Philipp Grosse, Aram Yoon, Clara Rettenmaier, Antonia Herzog, See Wee Chee and Beatriz Roldan Cuenya

Catalysis researchers are constantly looking for new and more effective catalysts. The stability of catalysts plays an important role when it comes to their industrial application. Here, it is good to know that catalysts transform during catalysis - their shape changes as well as their properties. And this may affect their performance! To rationally design effective and stable catalysts, researchers need to understand how catalysts transform under reaction conditions. Moreover, the long-term performance of a catalyst can best be optimized when the underlying relationship between the structure and the properties of the catalyst is known.

The current study monitors the transformation of a catalyst, namely copper(I) oxide cubes, in real time during catalysis. The UniSysCat team around Prof. Beatriz Roldan Cuenya from the Fritz Haber Institute Berlin uses real-time electrochemical liquid cell transmission electron microscopy to show how these cubic copper catalysts restructure during reaction.
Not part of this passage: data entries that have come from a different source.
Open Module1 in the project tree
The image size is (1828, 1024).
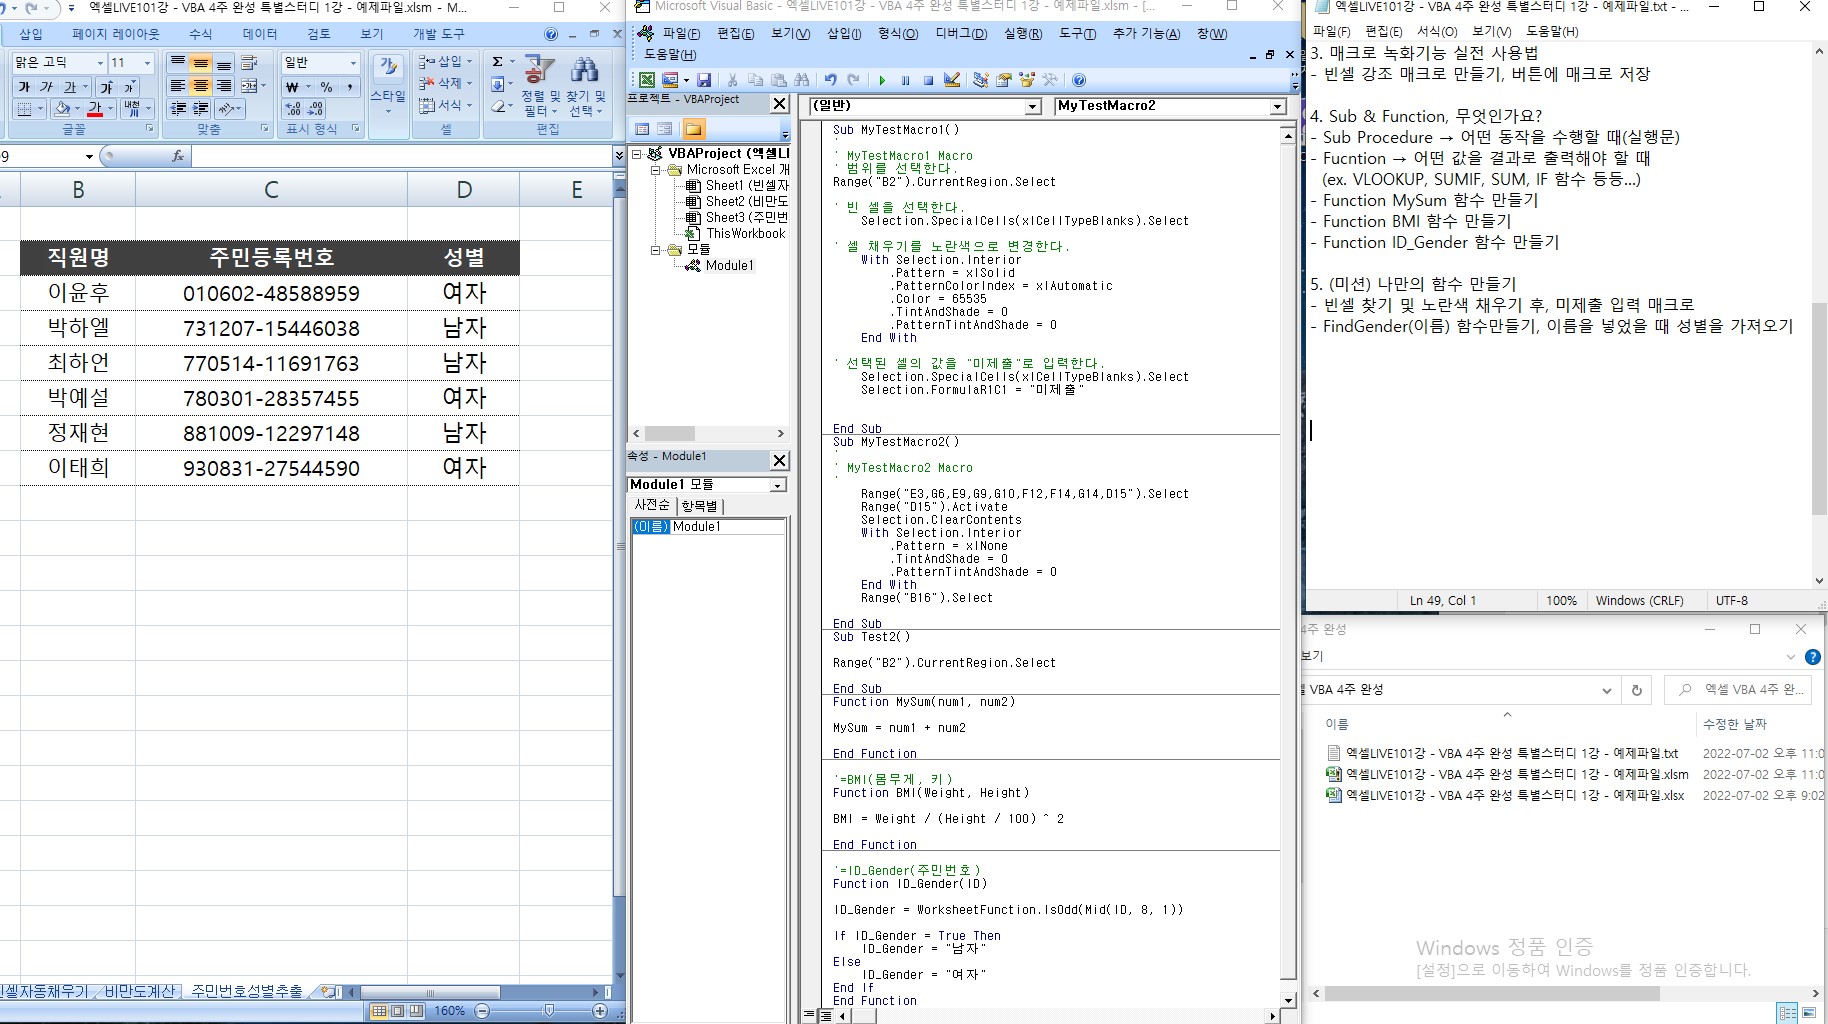click(728, 265)
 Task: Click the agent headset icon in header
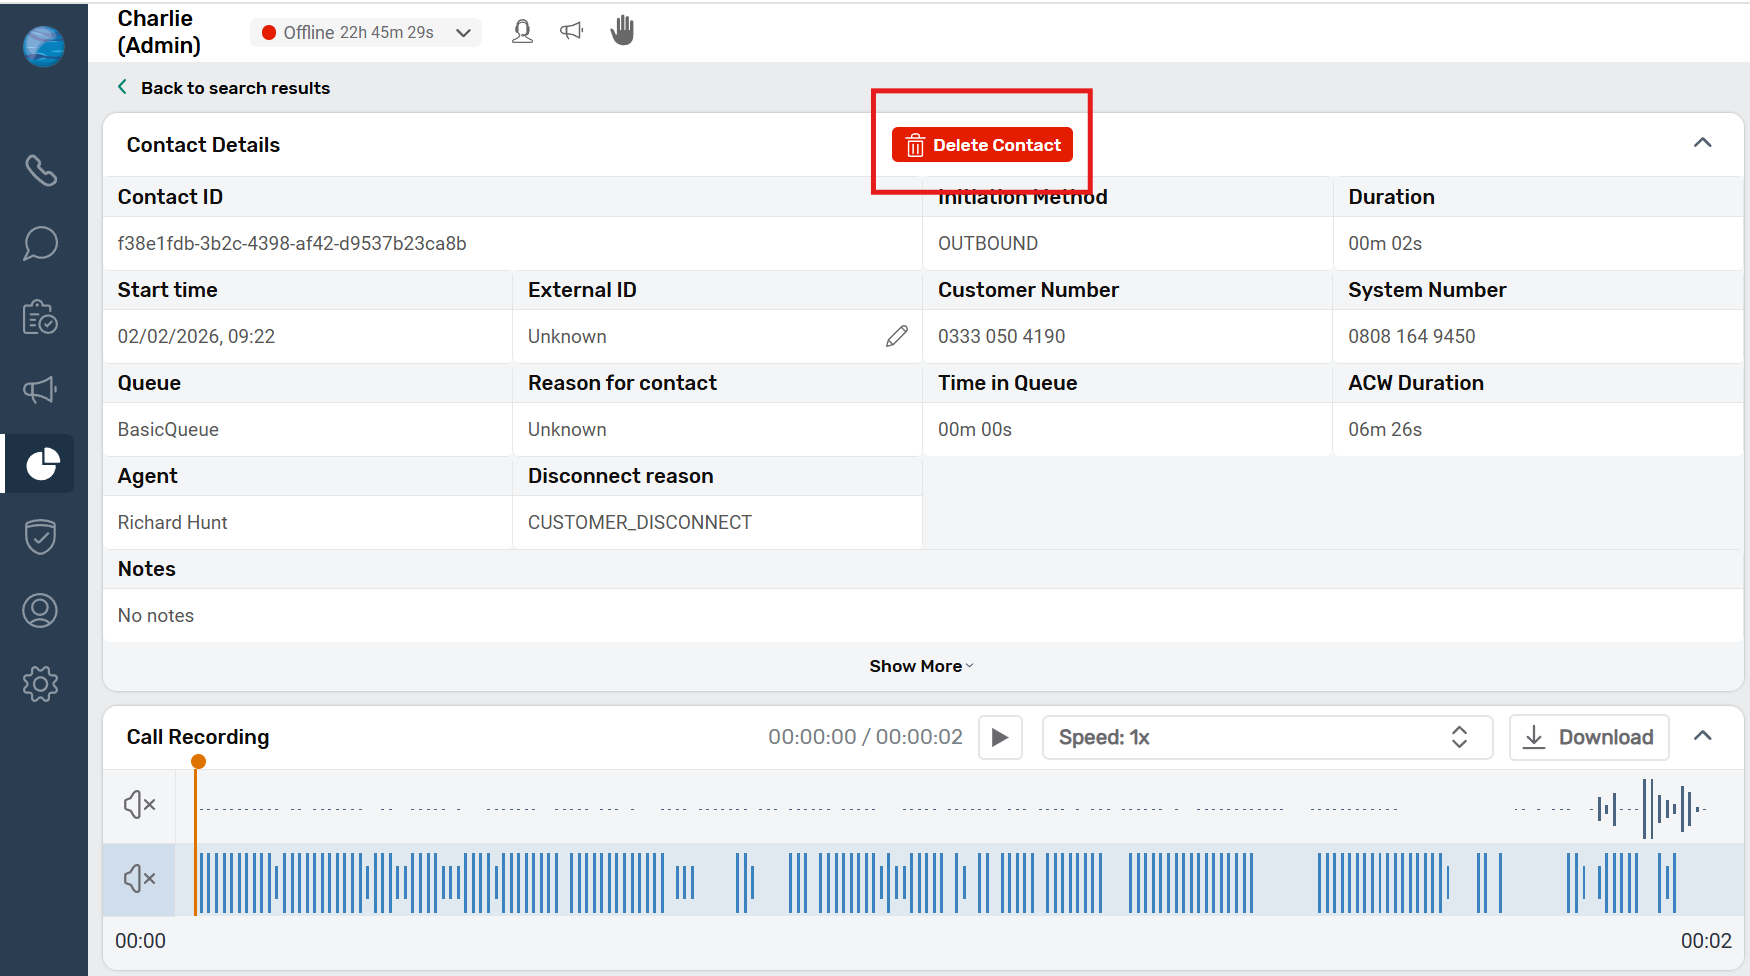click(522, 32)
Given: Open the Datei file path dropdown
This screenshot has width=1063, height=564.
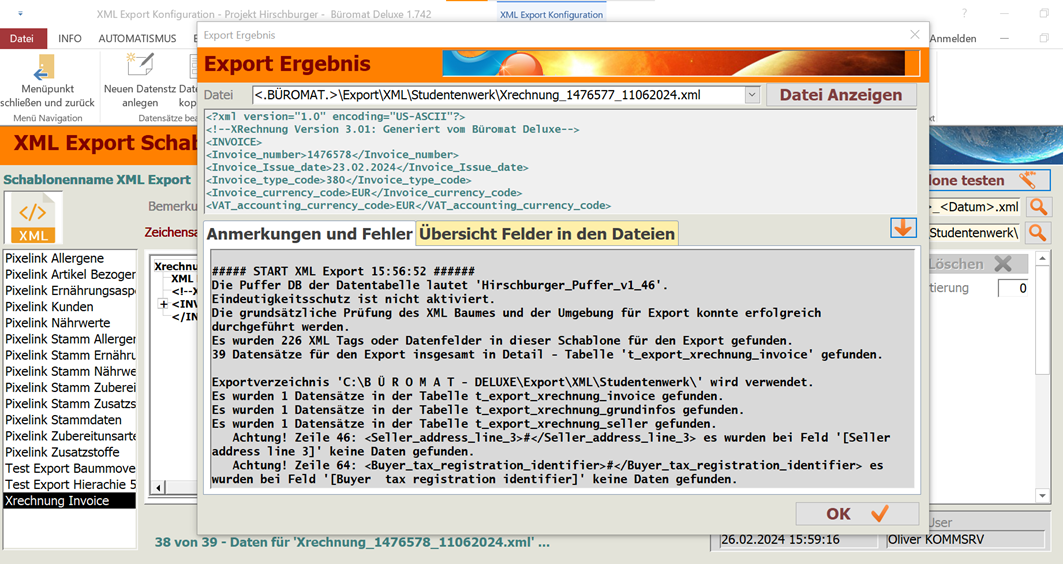Looking at the screenshot, I should pos(752,95).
The group of Prof. Beatriz Roldan Cuenya is particularly interested in catalysts for energy conversion applications. The cubic copper catalysts have been chosen since they are promising candidates to catalyze the electrochemical reduction of CO2. In this reaction, the greenhouse gas CO2 is transformed into useful fuels and base chemicals, such as ethylene and ethanol, at ambient temperature and pressure. The structure of the copper catalysts may have a crucial impact on the reaction. However, a detailed understanding of this remains difficult due to insufficient insight into the dynamic development of copper catalysts under reaction conditions - which is not easy to measure.

In the current study, the team applied sophisticated transmission electron microscopy methods to track the dynamic evolution of copper cubes in real time under reaction conditions. They observe the dynamic fragmentation of the solid cubes, redeposition of new nanoparticles, catalyst detachment and catalyst aggregation as a function of the applied potential and time. They show that the copper cubes restructure from solid crystals to fragmented nanoporous structures under reaction conditions. A dynamically evolving surface morphology is described, which consists of nanoporous structures created from larger cubes intermixed with redeposited nanoparticles. And the team is able to correlate the structural changes to certain catalytic properties: In particular, they reveal that the dynamic surface morphology can sustain the catalytic selectivity towards hydrocarbons.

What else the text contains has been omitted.